ポール・マッカートニーとスティービー・ワンダーがピアノの上で歌う印象的なビデオ・クリップで有名なこのヒット曲は、1982年の全米No.1に輝いた。
この歌に込められているのは言うまでもなく“人間の平等”をテーマにした人種差別反対メッセージである。
エボニーとはインド南部原産のカキノキ科常緑樹である黒檀のことで、読んで字のごとく“黒い木材”。アイボリーとは象牙のことだから、この曲名は言い換えれば“黒と白”という意味で、転じてピアノの黒鍵と白鍵となる。
そもそもはポールが「黒鍵だけでも弾けるけど、両方使ったら素晴らしい音楽になる」と言われたことにヒントを得て作った曲で、それをスティービーにデュエットを持ちかけたのだ。ポールはかねてからスティービーを敬愛しており、アルバム『レッド・ローゼズ・スピードウェイ』の裏ジャケット左上部には展示で書かれた“We Love You”というスティービー宛のメッセージがあるなど、ポールの思い入れは相当なものだ。
ともあれ、モンセラ島のスタジオで2人揃ってレコーディングが行われたこの曲は、1982年4月10日にビルボード・チャートに初登場。
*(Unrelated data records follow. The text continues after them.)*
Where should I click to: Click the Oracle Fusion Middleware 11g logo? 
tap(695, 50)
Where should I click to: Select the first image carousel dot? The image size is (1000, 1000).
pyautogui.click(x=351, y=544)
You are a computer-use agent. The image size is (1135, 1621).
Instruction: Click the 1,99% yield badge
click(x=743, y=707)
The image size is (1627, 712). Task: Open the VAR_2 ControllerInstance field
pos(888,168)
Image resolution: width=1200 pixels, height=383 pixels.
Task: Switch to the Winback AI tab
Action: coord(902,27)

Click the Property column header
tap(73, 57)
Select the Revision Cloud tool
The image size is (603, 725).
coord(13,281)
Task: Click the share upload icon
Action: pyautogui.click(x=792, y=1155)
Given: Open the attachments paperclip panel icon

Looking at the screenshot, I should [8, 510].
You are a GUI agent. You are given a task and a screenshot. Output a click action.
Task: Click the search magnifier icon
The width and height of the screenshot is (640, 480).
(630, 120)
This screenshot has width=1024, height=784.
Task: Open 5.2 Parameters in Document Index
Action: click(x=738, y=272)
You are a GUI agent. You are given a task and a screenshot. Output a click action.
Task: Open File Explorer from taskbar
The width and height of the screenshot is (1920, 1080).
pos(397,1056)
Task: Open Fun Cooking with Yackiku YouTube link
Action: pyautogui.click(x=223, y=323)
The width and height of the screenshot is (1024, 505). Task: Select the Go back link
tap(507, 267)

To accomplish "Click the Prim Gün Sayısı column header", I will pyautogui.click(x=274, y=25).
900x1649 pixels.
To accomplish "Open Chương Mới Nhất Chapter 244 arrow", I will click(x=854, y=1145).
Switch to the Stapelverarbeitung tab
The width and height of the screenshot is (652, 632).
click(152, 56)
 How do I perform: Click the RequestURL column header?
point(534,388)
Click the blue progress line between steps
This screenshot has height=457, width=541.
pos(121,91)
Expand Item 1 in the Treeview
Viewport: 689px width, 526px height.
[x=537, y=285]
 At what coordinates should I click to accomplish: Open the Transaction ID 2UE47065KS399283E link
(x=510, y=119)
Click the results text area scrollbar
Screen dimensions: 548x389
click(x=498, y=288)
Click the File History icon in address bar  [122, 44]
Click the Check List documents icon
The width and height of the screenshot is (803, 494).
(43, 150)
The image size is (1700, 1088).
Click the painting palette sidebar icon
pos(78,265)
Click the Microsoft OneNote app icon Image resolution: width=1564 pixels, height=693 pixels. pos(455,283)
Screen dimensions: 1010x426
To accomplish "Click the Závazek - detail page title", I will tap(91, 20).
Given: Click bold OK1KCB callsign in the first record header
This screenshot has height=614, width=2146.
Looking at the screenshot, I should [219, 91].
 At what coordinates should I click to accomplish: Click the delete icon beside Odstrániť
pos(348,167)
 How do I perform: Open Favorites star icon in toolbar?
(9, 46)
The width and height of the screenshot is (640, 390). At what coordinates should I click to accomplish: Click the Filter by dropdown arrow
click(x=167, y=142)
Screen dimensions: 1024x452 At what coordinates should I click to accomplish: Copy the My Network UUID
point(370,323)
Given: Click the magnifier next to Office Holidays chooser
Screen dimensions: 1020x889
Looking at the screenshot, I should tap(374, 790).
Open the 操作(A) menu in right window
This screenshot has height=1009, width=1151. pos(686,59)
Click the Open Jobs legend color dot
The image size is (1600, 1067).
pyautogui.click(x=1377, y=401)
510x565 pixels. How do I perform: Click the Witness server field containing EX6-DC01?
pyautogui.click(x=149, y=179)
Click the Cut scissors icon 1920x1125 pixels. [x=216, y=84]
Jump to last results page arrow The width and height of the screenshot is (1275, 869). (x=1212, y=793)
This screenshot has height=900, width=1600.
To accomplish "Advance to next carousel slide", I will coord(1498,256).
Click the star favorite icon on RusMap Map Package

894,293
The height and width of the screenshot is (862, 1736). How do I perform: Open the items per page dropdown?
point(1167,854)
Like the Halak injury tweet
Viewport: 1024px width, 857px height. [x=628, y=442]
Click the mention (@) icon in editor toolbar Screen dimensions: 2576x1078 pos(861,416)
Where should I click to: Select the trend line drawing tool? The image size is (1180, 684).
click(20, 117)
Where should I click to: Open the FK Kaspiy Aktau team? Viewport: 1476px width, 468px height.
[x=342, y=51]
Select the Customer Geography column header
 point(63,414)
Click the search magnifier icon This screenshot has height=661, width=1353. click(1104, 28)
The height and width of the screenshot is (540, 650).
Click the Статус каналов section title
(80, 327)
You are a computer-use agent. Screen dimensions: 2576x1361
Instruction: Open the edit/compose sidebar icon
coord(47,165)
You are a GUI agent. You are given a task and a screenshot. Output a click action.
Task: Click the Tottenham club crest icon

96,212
1ヶ月後には見事No.1となり、ソロになってからのポールにとっては最大のヒットとなった。ちなみに、“ポール自身のNo.2は?”というと、マイケル・ジャクソンとのデュエット「セイ・セイ・セイ」だから、ポールは“デュエット上手”と言っていいだろう。
ところで、“黒と白”というイメージによって人種差別に反対する手法は比較的多い。1972年にスリー・ドッグ・ナイトによる「ブラック・アンド・ホワイト」があり、イン・エクセス83年の作品「ブラック・アンド・ホワイト」、そしてマイケル・ジャクソン91年のヒット「ブラック・オア・ホワイト」などがあるが、「エボニー&アイボリー」に比べると、どれも直接的過ぎるキライはあるだろう。
ポールの歌詞は「黒檀と象牙、完璧なハーモニーを奏でて生きている」というものだったが、例えばマイケル・ジャクソンの場合は「オレは生涯、有色人種と呼ばれて生きる気はない。白か黒かなんてことは関係ないさ」と歌っている。
整形に次ぐ整形でだんだんと脱色していったマイケル自身のなかにこそ“黒と白”の大きな問題があったのかもしれない。かつて、ジェームズ・ブラウンは「声を大にして叫ぼう。オレはブラック。誇りを持っている」と歌った(「セイ・イット・ラウド」:1968年のTOP10ヒット)。
この両者のメンタリティにはかなり開きがあるが、どちらも自身のアイデンティティに関わる問題であるのに対し、ポール版は“共存”のメッセージだからニュアンスは少し違う。同じようなスタンスをとっているグループにチャールズ&エディというデュオがいて、このブラックとホワイトのデュオは“二人合わせて調和すると素晴らしい”という意味を込めて、自らの2ndアルバムに『チョコレート・ミルク』というタイトルを冠した。このようなメッセージの発し方も面白いと思えるが…。
さて、もうひとつ象徴的な現実がある。エボニーもアイボリーも現在ではかなり貴重な材であるということだ。エボニーは先にも触れたが、黒くて固い木材ということで家具材としても人気だが、近年は減少の一途をたどっているという。日本では植林用に杉が選ばれているが、東南アジアではラワンも積極的に植えられていると聞く。
重くて固いものよりも、加工しやすいものを黒く仕上げることで“黒檀の味”を出そうとしているわけだ。その発想は、徐々に天然の本物から遠ざかっている我々の生活を象徴していないか。
一方、象牙はワシントン条約による規制の対象だが、当の産地であるアフリカ諸国と最大の消費国でもある日本との間でネゴシエーションがなされて条約による規制が緩んでいると同時に、アフリカでは、牙が無いか、もしくは短い象が急増している。
これは16世紀から続く乱獲の結果、本来希少だった牙の短い象の遺伝子を持つ象が相対的に増えたため、と言われている。エボニーもアイボリーも地球環境の劣化を象徴していることを考え合わせると、82年当時よりも現在のほうがなお「エボニー&アイボリー」が語りかけてくるメッセージは強烈だ。行間を読めば読むほど“深い”ヒット曲と言えるだろう。
※この連載は2000~2002年に「mc elder」および「mc」で連載した内容を加筆/再構成したものです。